◇「昨年3月平安南道で 首謀者は逮捕か」専門誌「リムジンガン」が伝える
昨年3月、平安南道の順川(スンチョン)市で体制を批判するビラが撒かれる事件があった。ビラを作成して散布したのは、1960年代に日本から北朝鮮に渡った元在日朝鮮人帰国者のキム・ブソクという男性で、年齢は60代半ばだったという。

北朝鮮内部情報の専門誌「リムジンガン」の第5号が詳細に伝えた。
ビラを直接見た人によれば
「企業所と地方政府の幹部を実名で交代せよとか、労働党、保衛部、警察の批判、そして最後に『人権をよこせ、自由をくれ』と書いてあった」
という。

ビラ事件があった後、周辺地域では住民全員に対する筆跡調査が行われ、人民班ごとに紙に字を書いて提出させられた。現場周辺の聞き取り情報と合わせて犯人探しの手掛かりとするためだ。
結局、キム・ブソクは事件発生から半月後に逮捕されたという。

ビラ事件の背景について、「リムジンガン」は、09年11月に行われた貨幣交換措置による社会混乱があったとし、次のように書いている。
「商売をしてこつこつ小金を貯めていた人も、手広く儲けていた人も、持っている金は紙くずになってしまった。
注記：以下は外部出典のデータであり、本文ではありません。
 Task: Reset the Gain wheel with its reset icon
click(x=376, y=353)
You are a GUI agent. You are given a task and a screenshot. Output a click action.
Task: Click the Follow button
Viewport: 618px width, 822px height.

借金や、商売の代金の清算は旧ウォンと新ウォンのどちらで計算するのかで、もめ事がたくさん発生した」

「現金の流通が滞り、商いが成立しなくなってしまった。朝鮮ウォンへの信頼は地に落ち、すぐさま超インフレが発生。そして、大勢の人が破産してしまった。無効にされた旧ウォンは、実質的に政府によって回収されたも同じであり、ほとんどの人は、『国家が嘘をついた』、『政府に財産を没収された』と考えた。金正日政権に対して、かつてないほどの不信と不満、反発が民衆の中に生じることとなった」(リムジンガン)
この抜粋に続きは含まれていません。